Skip to main content

Reference-free script fidelity metric for multilingual ASR.

Project description

script-fidelity

script-fidelity is a small Python package for Script Fidelity Rate (SFR), a reference-free metric for multilingual ASR. SFR measures the fraction of countable hypothesis characters that belong to the expected Unicode script for a target language.

Quick signals:

  • Install with uv add script-fidelity
  • Load with HF Evaluate via themechanism/script_fidelity_rate
  • Supports 102 FLEURS language configs, excluding all

Use SFR with WER and CER. SFR checks script validity; WER and CER measure transcription error against references.

install

For package development in this repo:

uv sync --extra dev

For a downstream project after release:

uv add script-fidelity

python use

from script_fidelity import compute_sfr, compute_sfr_batch

score = compute_sfr("کابل کې ښه هوا ده", language="ps_af")
scores = compute_sfr_batch(
    ["کابل کې ښه هوا ده", "this is romanized output"],
    language="pashto",
)

Digits count by default, matching the paper. Treat digits as neutral with digit_policy="ignore".

compute_sfr("کابل 2026", language="ps_af", digit_policy="ignore")

HF Evaluate use

Local metric:

import evaluate

sfr = evaluate.load("./metrics/script_fidelity_rate", module_type="metric")
sfr.compute(predictions=["کابل کې ښه هوا ده"], language="ps_af")

Hub metric after publishing:

import evaluate

sfr = evaluate.load("themechanism/script_fidelity_rate", module_type="metric")
sfr.compute(predictions=["کابل کې ښه هوا ده"], language="ps_af")

CLI

sfr score --language ps_af --text "کابل کې ښه هوا ده"
sfr audit predictions.jsonl --language ps_af --text-column prediction
sfr audit predictions.csv --language bn_in --text-column transcript --format csv

ASR batch example

from script_fidelity import compute_corpus_sfr

predictions = [
    item["text"]
    for item in whisper_outputs
]

summary = compute_corpus_sfr(predictions, language="bn_in")
print(summary["sfr_percent"])
print(summary["dominant_script_counts"])

pandas dataframe example

import pandas as pd
from script_fidelity import compute_sfr

df = pd.read_json("predictions.jsonl", lines=True)
df["sfr"] = df["prediction"].map(lambda text: compute_sfr(text, language="ps_af"))

Transformers compute_metrics example

import evaluate

wer = evaluate.load("wer")
sfr = evaluate.load("themechanism/script_fidelity_rate", module_type="metric")

def compute_metrics(eval_pred):
    predictions, labels = eval_pred
    pred_text = processor.batch_decode(predictions, skip_special_tokens=True)
    label_text = processor.batch_decode(labels, skip_special_tokens=True)

_Objectives_
1. Set down, word for word, the part of the script-fidelity description between "Project description" and "a target language.", inclusive.
2. In the script-fidelity description, what setting makes digits count as neutral?
The rows below are separate material, unrelated to the script-fidelity description.

_Supplied entries_
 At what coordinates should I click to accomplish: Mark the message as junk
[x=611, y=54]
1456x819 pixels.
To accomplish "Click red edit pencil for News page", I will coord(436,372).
---
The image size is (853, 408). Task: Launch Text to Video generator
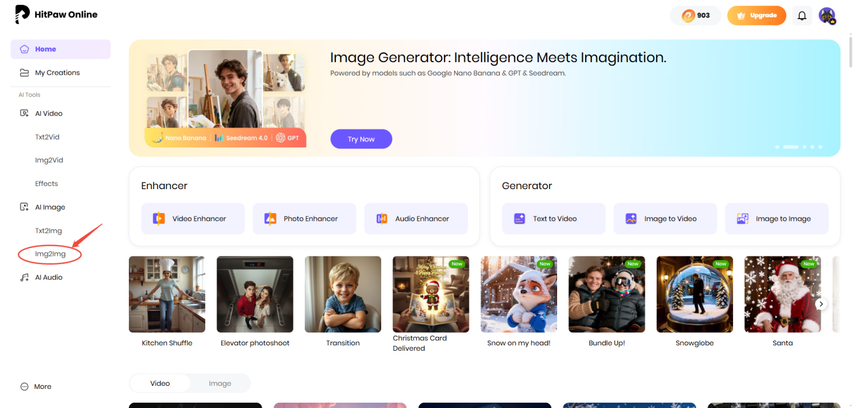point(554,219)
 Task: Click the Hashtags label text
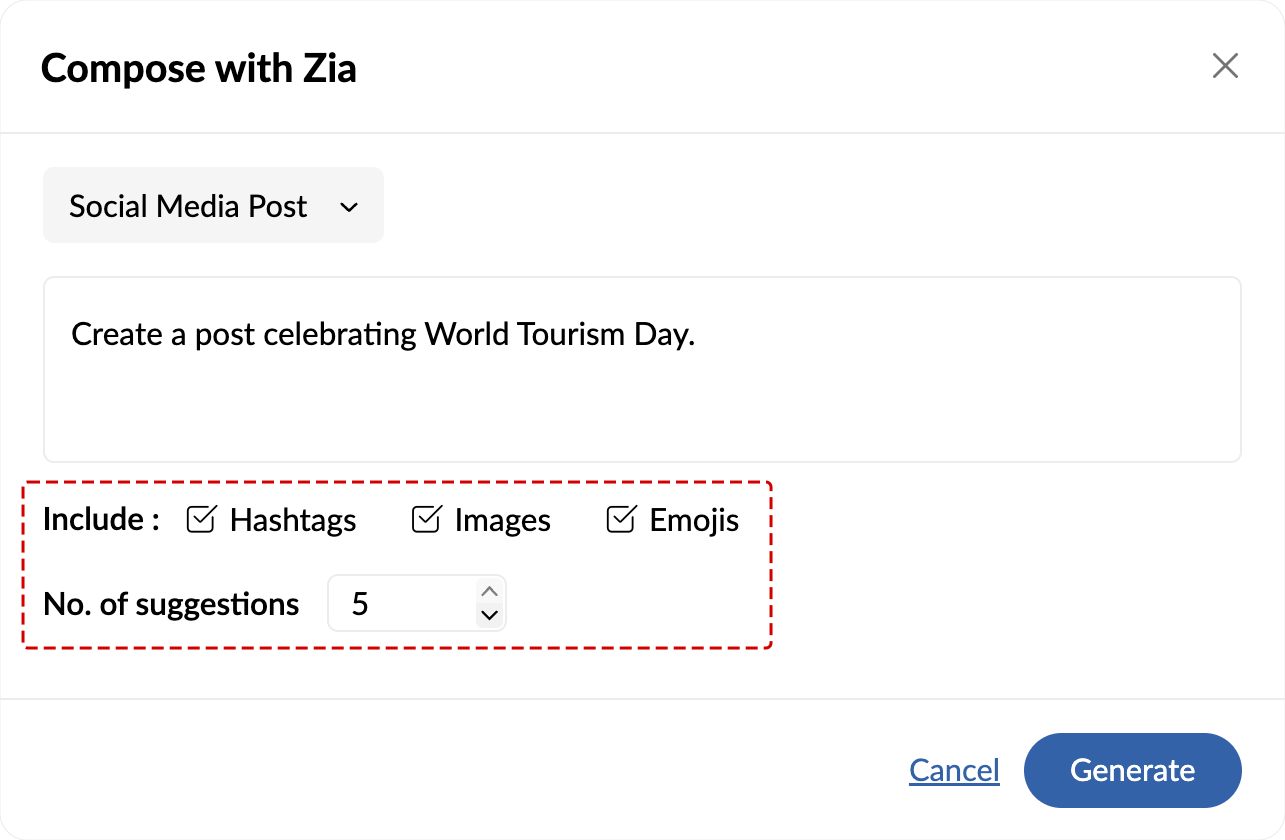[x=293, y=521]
--
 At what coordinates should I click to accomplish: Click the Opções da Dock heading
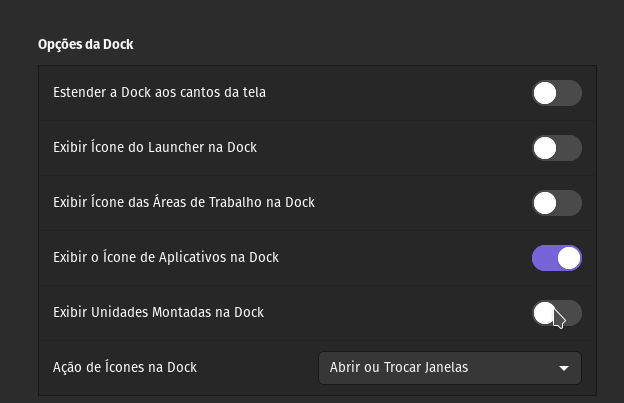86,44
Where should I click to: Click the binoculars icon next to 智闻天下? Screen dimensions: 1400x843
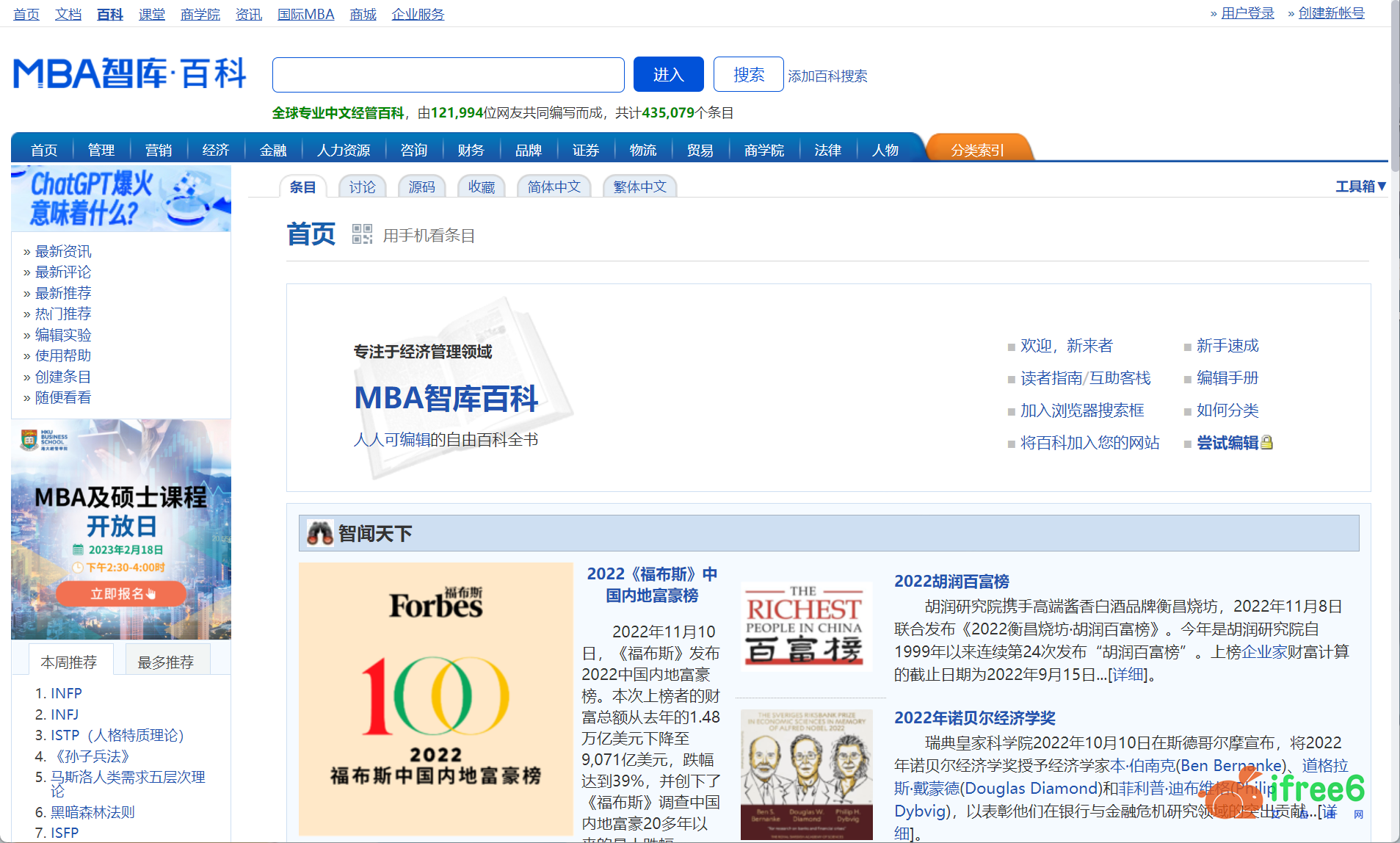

_Task solutions_
1.
Project description

script-fidelity

script-fidelity is a small Python package for Script Fidelity Rate (SFR), a reference-free metric for multilingual ASR. SFR measures the fraction of countable hypothesis characters that belong to the expected Unicode script for a target language.

2. digit_policy="ignore"